* Рабочее задание A *
Ответь на вопросы по отрывку о доме на Соколе.
(i) Кто строил крыло дома, выходившее окнами на Всехсвятскую церковь?
(ii) Весной какого года состоялся переезд на Сокол?
(iii) Кем называл себя отец вместо слова «отставник»?
* Рабочее задание B *
Перепиши без изменений часть отрывка о доме на Соколе: начни с места, где стоят слова «Папочка мой все», и остановись после слов «занялся гражданскими делами.».

* Текст для проверки *

↓

Наш дом строился не сразу. Перед войной была выстроена та часть, которая выходила на Ленинградское шоссе, наше крыло после войны уже строили пленные немцы, оно выходило окнами на Всехсвятскую церковь, окруженную большим кладбищем; а году в 60-м было пристроено еще одно крыло, по улице Алабяна. Весной 1954 года, когда мы переехали на Сокол, двора у нас никакого не было, а текла по задворкам нашего дома грязная речка — Таракановка, по берегу которой стояли бараки. Речка текла мимо кладбища к Новопесчаной улице. Ее потом очень быстро забрали в трубу, половину кладбища срыли и поставили на этом месте гаражи. На пустыре перед бараками были три глубокие воронки, они были наполнены водой, и мы плавали по ним на плотах. Вообще, на Соколе было весело. Все время что-то строилось, менялось, и мы, конечно, везде лазали и устраивали себе какие-то штабы, жилища, логова, сносили туда какую придется стащить со стола снедь и все это вместе поедали. На улице мы толклись постоянно, но и учились хорошо. Когда я была во втором классе, школы сделали смешанными, и к нам пришли мальчишки, все с бритыми затылками и челочками на лбу. С мальчишками мы не дружили — это было не принято, но влияние друг на друга мы оказывали несомненное.
Папочка мой все больше болел и в 1955 году был выведен в отставку. Правда, он этого слова не любил, а всегда поправлял что он не отставник, а генерал запаса. Когда я спрашивала, какая в этом разница, то он говорил, что «если чего случись», ему надо быть готовым снова встать в строй. Но пока ничего не случалось, папа занялся гражданскими делами.

↑

* Извлечённые данные *
↓

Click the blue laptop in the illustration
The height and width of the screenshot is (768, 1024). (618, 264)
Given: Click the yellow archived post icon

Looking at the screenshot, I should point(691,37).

↑
↓

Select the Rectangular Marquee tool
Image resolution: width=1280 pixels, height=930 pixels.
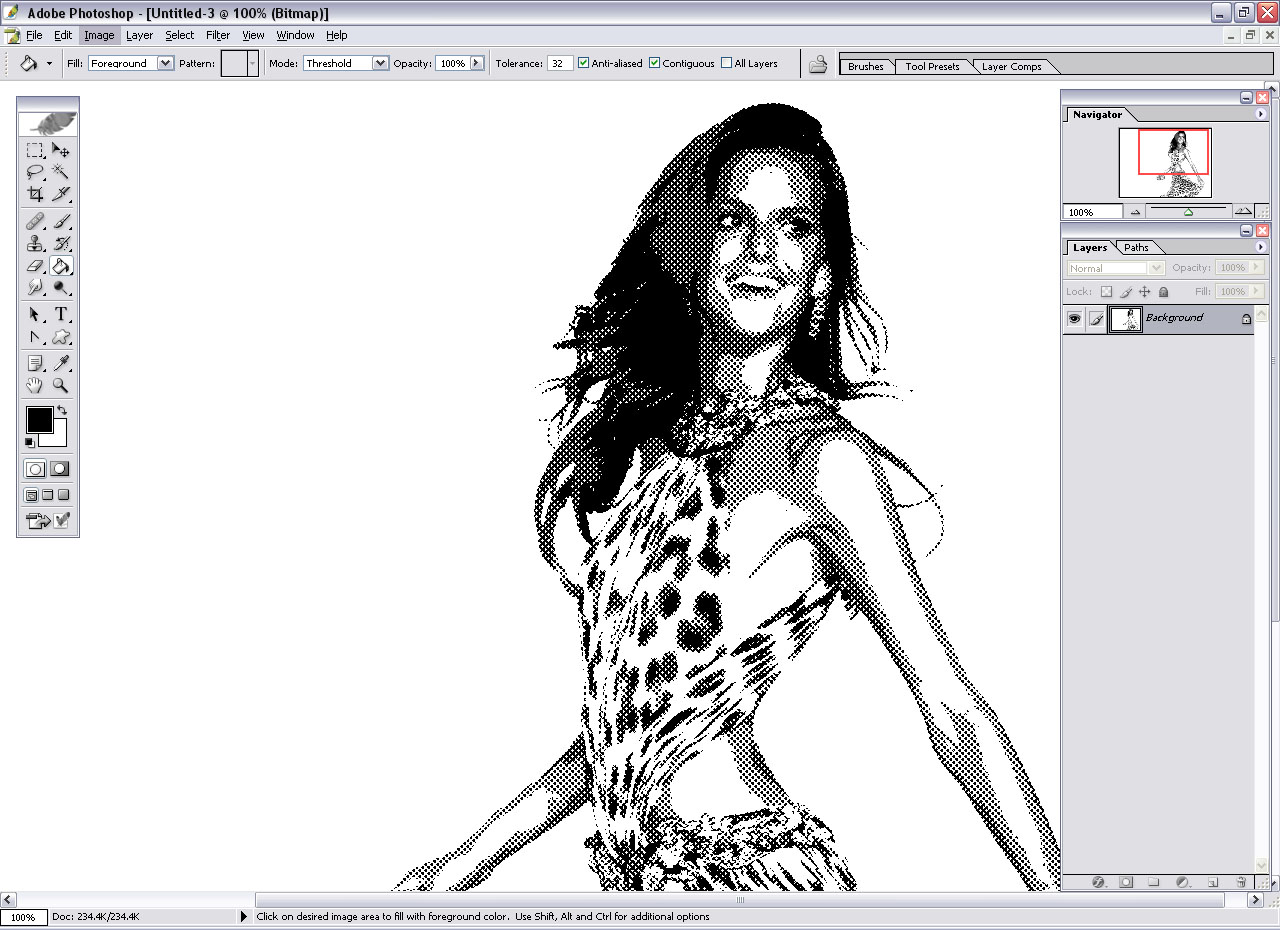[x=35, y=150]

↑

* Результат выполнения A *
(i) Пленные немцы.
(ii) 1954 года.
(iii) Генералом запаса.

* Результат выполнения B *
Папочка мой все больше болел и в 1955 году был выведен в отставку. Правда, он этого слова не любил, а всегда поправлял что он не отставник, а генерал запаса. Когда я спрашивала, какая в этом разница, то он говорил, что «если чего случись», ему надо быть готовым снова встать в строй. Но пока ничего не случалось, папа занялся гражданскими делами.